Kurapika n'aimait pas les meurtriers, quel qu'ils soient. Il ne tuerait pas inutilement, même si cela pouvait lui jouer des tours. Il ne voulait que se venger du Genei Ryodan, et ce seraient eux seuls qui seraient destinés à mourir. Personne d'autre. Eux. Parce qu'eux-mêmes étaient des meurtriers.
Et les meurtriers, Kurapika les méprisait.
Pourtant, ce n'est pas la première chose qu'il a ressenti pour Killua, malgré l'aura qu'il dégageait, et malgré la perpétuelle odeur de sang séché qui était ancrée sur sa peau. Le jeune Kuruta avait toujours senti chez son ami une certaine distance, comme une limite qu'il s'était lui-même imposée, à garder, même avec Gon.
En fait, Kurapika avait toujours senti la souffrance de Killua, depuis le début. Et il savait que malgré le fait qu'il protège lui aussi ses ressentiments, Killua avait déjà tout compris.
Il avait suffi d'un seul regard.
Killua, lui aussi, malgré le fait qu'il veuille s'éloigner d'eux pour leur propre survie, avait été aussi irrémédiablement attiré par Kurapika, à cause de cela ; cette aura de souffrance, de repli sur soi. Et son désir de vengeance, aussi. Cette volonté si imposante de vouloir réaliser quelque chose.
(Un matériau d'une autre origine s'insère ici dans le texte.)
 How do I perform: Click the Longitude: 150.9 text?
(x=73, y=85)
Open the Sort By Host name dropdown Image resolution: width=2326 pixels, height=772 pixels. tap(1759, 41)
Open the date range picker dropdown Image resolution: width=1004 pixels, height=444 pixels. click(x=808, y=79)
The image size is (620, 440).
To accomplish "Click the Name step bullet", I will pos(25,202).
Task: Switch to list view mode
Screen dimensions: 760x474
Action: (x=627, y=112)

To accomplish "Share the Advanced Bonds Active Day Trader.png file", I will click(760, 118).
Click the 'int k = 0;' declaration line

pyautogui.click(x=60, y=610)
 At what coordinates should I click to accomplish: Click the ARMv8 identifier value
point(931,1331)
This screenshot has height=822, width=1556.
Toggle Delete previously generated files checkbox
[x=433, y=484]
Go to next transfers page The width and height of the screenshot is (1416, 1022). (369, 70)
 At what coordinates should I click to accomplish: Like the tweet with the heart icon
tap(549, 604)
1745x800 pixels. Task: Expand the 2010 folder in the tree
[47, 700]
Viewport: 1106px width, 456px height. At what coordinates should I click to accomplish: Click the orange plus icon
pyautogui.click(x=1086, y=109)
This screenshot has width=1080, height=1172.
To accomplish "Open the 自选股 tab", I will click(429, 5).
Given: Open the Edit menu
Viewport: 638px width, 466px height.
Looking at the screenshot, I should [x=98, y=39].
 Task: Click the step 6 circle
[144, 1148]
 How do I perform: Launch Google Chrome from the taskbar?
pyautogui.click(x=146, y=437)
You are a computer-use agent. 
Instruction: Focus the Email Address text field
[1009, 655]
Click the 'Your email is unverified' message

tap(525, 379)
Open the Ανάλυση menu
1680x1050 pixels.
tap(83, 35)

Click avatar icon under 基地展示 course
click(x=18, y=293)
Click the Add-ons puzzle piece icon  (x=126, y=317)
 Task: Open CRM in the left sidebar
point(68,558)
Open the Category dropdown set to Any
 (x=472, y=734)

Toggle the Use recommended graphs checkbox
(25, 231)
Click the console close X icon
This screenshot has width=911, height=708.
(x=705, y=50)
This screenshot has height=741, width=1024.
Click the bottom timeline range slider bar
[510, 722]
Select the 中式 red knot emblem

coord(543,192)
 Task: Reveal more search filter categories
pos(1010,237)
L'idée même que quelqu'un pouvait souffrir comme lui souffrait ne lui avait jamais effleuré l'esprit. Pourtant, lorsque leurs yeux se rencontrèrent, ce jour-là, il comprit qu'en fait, le passé influe tant sur l'avenir qu'il est impossible de faire comme si rien n'avait existé.
Kurapika l'avait compris. Killua commençait à le comprendre.
"J'ai peur, Kurapika."
Le jeune homme fut surpris d'entendre une telle phrase sortant des lèvres du jeune garçon.
"Peur..."
"D'être obligé de tuer à nouveau."
"Mais tu ne le feras pas."
"De mon plein gré, qui sait… mais je ne veux pas que l'on me force..."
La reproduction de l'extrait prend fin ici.